• **Source records**:

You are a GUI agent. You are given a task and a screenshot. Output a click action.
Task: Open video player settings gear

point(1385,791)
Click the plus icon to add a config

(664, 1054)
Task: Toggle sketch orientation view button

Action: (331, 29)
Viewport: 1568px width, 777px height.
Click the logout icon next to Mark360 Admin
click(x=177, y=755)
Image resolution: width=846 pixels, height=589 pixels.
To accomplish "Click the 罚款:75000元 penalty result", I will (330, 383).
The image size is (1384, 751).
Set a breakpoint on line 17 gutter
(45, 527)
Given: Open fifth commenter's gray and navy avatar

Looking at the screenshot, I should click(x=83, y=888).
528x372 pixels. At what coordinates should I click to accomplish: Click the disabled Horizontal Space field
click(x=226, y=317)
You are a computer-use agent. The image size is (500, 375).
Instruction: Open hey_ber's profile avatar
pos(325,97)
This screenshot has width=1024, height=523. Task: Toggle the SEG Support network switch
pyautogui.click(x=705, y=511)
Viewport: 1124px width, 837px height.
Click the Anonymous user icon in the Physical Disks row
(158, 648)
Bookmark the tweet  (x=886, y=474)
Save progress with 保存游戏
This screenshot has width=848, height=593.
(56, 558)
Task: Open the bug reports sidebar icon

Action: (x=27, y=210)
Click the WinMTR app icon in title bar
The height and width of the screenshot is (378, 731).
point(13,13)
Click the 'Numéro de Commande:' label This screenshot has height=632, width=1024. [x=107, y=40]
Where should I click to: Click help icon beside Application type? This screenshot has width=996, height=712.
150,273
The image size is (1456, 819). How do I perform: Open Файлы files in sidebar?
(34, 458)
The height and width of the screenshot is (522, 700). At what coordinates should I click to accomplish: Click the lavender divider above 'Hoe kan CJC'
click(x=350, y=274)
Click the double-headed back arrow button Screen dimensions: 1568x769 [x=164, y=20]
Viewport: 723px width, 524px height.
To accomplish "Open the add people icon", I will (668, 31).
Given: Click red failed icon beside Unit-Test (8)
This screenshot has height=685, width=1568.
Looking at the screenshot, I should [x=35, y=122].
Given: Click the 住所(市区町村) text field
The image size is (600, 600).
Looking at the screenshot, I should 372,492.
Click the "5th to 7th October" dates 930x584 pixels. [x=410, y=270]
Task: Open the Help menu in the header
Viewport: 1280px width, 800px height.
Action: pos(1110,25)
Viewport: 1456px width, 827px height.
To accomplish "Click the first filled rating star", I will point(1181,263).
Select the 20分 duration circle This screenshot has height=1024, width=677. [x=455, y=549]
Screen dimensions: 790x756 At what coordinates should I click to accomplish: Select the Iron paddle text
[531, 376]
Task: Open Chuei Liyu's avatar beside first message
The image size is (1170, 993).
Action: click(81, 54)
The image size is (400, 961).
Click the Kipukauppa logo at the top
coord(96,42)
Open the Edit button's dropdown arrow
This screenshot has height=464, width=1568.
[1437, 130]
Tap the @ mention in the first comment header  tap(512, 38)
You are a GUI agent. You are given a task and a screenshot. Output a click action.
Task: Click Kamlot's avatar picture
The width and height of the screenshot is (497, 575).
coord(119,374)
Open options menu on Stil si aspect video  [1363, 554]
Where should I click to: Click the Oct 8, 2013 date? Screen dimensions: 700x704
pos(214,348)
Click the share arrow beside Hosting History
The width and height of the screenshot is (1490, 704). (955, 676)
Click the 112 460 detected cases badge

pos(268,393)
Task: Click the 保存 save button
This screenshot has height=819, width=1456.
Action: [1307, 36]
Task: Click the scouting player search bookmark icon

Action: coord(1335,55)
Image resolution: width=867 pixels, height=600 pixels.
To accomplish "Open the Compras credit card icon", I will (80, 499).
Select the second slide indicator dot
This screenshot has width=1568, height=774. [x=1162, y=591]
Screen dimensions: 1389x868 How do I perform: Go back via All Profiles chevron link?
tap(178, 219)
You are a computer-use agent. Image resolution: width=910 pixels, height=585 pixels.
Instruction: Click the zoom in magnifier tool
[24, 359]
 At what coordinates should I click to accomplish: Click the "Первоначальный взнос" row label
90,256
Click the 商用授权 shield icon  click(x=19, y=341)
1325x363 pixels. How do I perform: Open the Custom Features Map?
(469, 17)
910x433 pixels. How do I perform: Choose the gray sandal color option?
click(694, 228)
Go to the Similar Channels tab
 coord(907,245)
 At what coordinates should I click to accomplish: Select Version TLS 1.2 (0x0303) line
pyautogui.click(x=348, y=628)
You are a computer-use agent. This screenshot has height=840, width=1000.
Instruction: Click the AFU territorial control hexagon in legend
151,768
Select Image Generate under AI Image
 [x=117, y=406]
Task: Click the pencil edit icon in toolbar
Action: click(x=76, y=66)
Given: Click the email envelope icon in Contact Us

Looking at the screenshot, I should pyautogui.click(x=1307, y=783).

• **Task instructions**: Rewrite the records from their start through the line containing "Bookmark the tweet", substituting "Window" for every "Viewport" and keeping everything else the same.

• **Answer in full**:
You are a GUI agent. You are given a task and a screenshot. Output a click action.
Task: Open video player settings gear

point(1385,791)
Click the plus icon to add a config

(664, 1054)
Task: Toggle sketch orientation view button

Action: (331, 29)
Window: 1568px width, 777px height.
Click the logout icon next to Mark360 Admin
click(x=177, y=755)
Image resolution: width=846 pixels, height=589 pixels.
To accomplish "Click the 罚款:75000元 penalty result", I will (330, 383).
The image size is (1384, 751).
Set a breakpoint on line 17 gutter
(45, 527)
Given: Open fifth commenter's gray and navy avatar

Looking at the screenshot, I should click(x=83, y=888).
528x372 pixels. At what coordinates should I click to accomplish: Click the disabled Horizontal Space field
click(x=226, y=317)
You are a computer-use agent. The image size is (500, 375).
Instruction: Open hey_ber's profile avatar
pos(325,97)
This screenshot has width=1024, height=523. Task: Toggle the SEG Support network switch
pyautogui.click(x=705, y=511)
Window: 1124px width, 837px height.
Click the Anonymous user icon in the Physical Disks row
(158, 648)
Bookmark the tweet  (x=886, y=474)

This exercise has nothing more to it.